┌─ Provided passage

Sandbox

matthiasclasen edited this page Jun 2, 2016 · 7 revisions

This page describes the sandbox implementation of Flatpak as it currently exists, and how we want to have it work, as well as what we need to change in the Linux environment for this to work.

Flatpak uses a helper called flatpak-bwrap (borrowed from project atomic's bubblewrap) to set up the sandbox. flatpak-bwrap needs the CAP_SYSADMIN and CAP_MKNOD capabilities. It can either be installed with these file capabilities, or setuid root, in which case it will acquire the capabilities it needs and then go back to the real user id.

The current Flatpak sandbox

The current default sandbox of Flatpak setup is:

  • All processes run as the user with no capabilities
  • All processes run in a transient systemd user scope with the name flatpak-$appid-$pid
  • A filesystem namespace where:
    • / is a private tmpfs not visible anywhere else. This is pivot_root:ed into so it is the new / and all other mounts from the host are unmounted from the namespace.
    • /usr is a bind mount of the runtime
    • /app is a bind mount of the application
    • $HOME/.var/app/$APPID is a bind mount of the per-application, per-user writable data store
    • /proc shows only the processes in the app sandbox
    • /sys is a read-only bind mount of the host /sys
    • /dev contains
      • /dev/full, /dev/null, /dev/random, /dev/urandom, /dev/tty and /dev/zero
      • /dev/shm is a private tmpfs
    • /run/user/$uid is set up and $XDG_RUNTIME_DIR points to it
    • host fonts are bind mounted to /run/host/fonts
    • /etc has
      • passwd & group bind mounted from host
      • machine-id bind mounted from host
      • resolve.conf symlinked to /run/user/$pid/flatpak-monitor/resolv.conf
      • everything else in /usr/etc has a symlink from /etc
    • All mounts are nosuid
    • All mounts are nodev except:
      • /dev
      • /dev/pts
    • All mounts are read-only, except:
      • root tmpfs (e.g. for tmp subdir and transient home)
      • /var
      • /proc (except /proc/sys, proc/sysrq-trigger, /proc/irq and /proc/bus which are read-only)
      • /dev/pts
      • /dev/shm
  • Seccomp is used to disable unnecessary system calls
  • A private pid namespace with a minimal init process that reaps zombies
  • PR_SET_NO_NEW_PRIVS set so that execve() can never raise privileges for any child
  • A watcher monitor that exits when pid 2 (the initial process) of the app exits, returning its exit status
  • A private user namespace
  • A private ipc namespace
  • A private network namespace with only an ipv4 loopback device
  • A session dbus socket is available which goes through a filtering proxy. The app is allowed to own its own app id, and sub-names on the bus, and is only allowed to talk to org.freedesktop.DBus.

└─

[Your tasks]
• a. Summarize the Flatpak sandbox page in two sentences.
• b. Using the Flatpak sandbox page, answer these:
(i) What is mounted at /usr?
(ii) What device does the private network namespace contain?
(iii) What name does the transient systemd user scope get?
• c. Reproduce part of the Flatpak sandbox page verbatim, beginning at the words "matthiasclasen edited this" and stopping after "real user id.".
The rows aren't needed for anything here.

┌─ Record set

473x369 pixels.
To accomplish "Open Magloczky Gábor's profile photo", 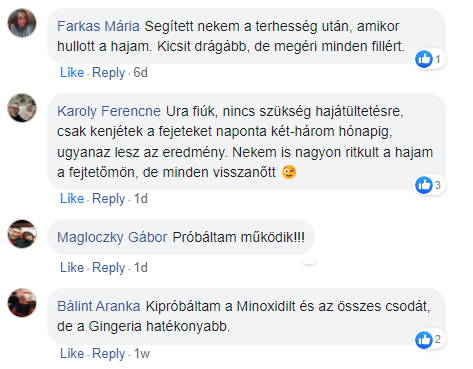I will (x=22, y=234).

└─
┌─ Record set

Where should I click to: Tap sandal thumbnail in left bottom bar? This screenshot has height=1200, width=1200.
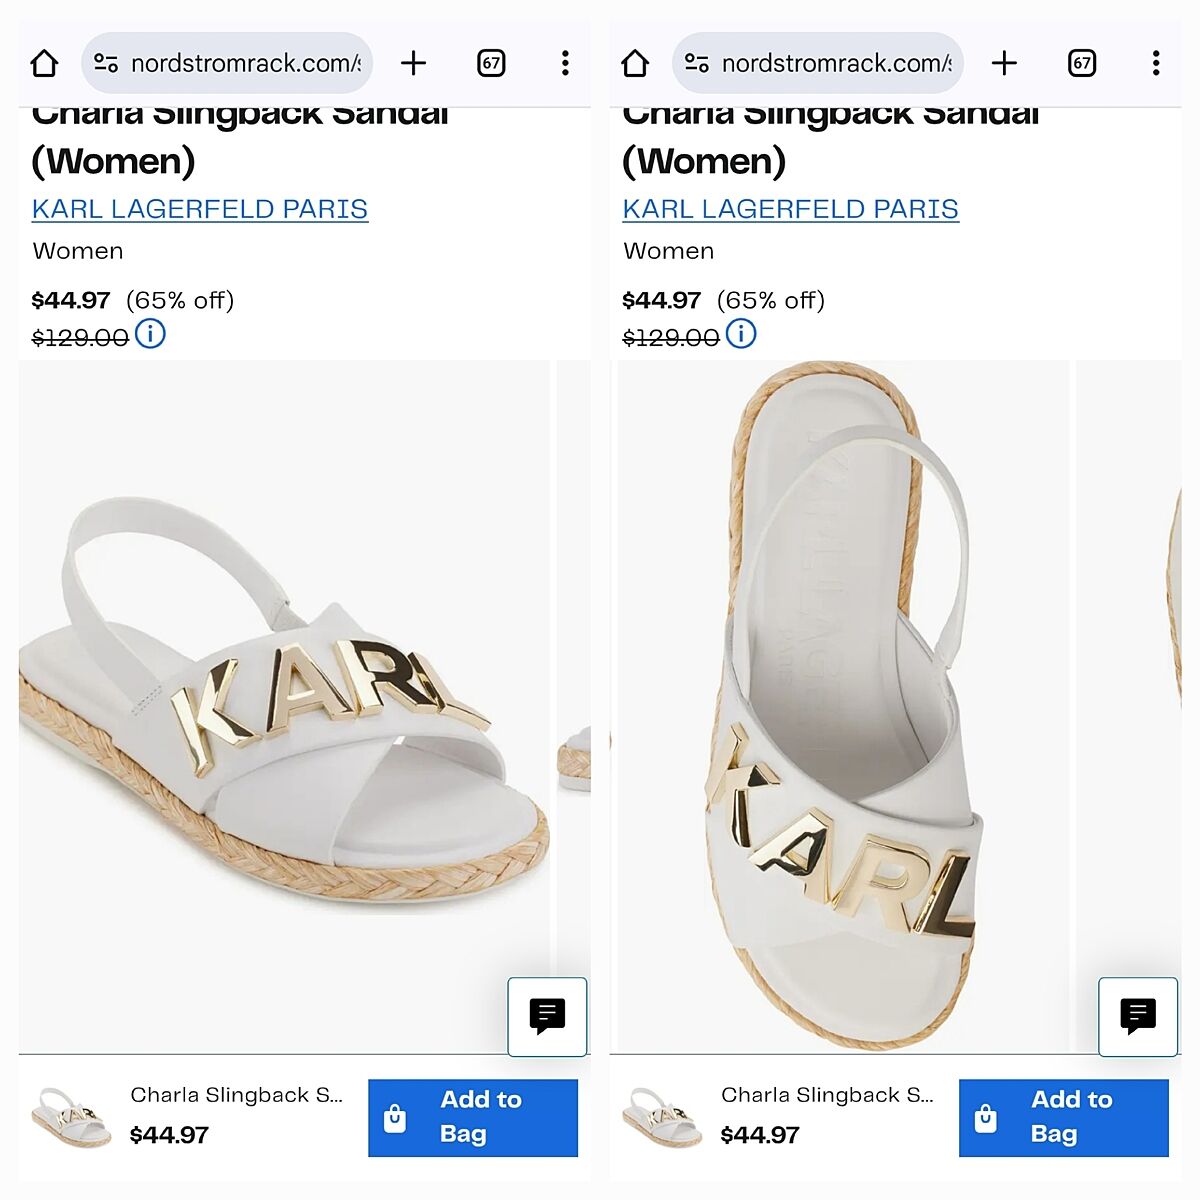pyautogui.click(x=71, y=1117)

└─

[Responses in order]
• a. Flatpak sets up its sandbox with a helper called flatpak-bwrap, which needs the CAP_SYSADMIN and CAP_MKNOD capabilities and can be installed either with those file capabilities or setuid root. In the current default sandbox, processes run as the user with no capabilities in a filesystem namespace whose root is a private tmpfs, with seccomp disabling unnecessary system calls, private pid, user, ipc and network namespaces, and a session dbus socket that passes through a filtering proxy.

• b.
(i) A bind mount of the runtime.
(ii) Only an ipv4 loopback device.
(iii) flatpak-$appid-$pid.

• c.
matthiasclasen edited this page Jun 2, 2016 · 7 revisions

This page describes the sandbox implementation of Flatpak as it currently exists, and how we want to have it work, as well as what we need to change in the Linux environment for this to work.

Flatpak uses a helper called flatpak-bwrap (borrowed from project atomic's bubblewrap) to set up the sandbox. flatpak-bwrap needs the CAP_SYSADMIN and CAP_MKNOD capabilities. It can either be installed with these file capabilities, or setuid root, in which case it will acquire the capabilities it needs and then go back to the real user id.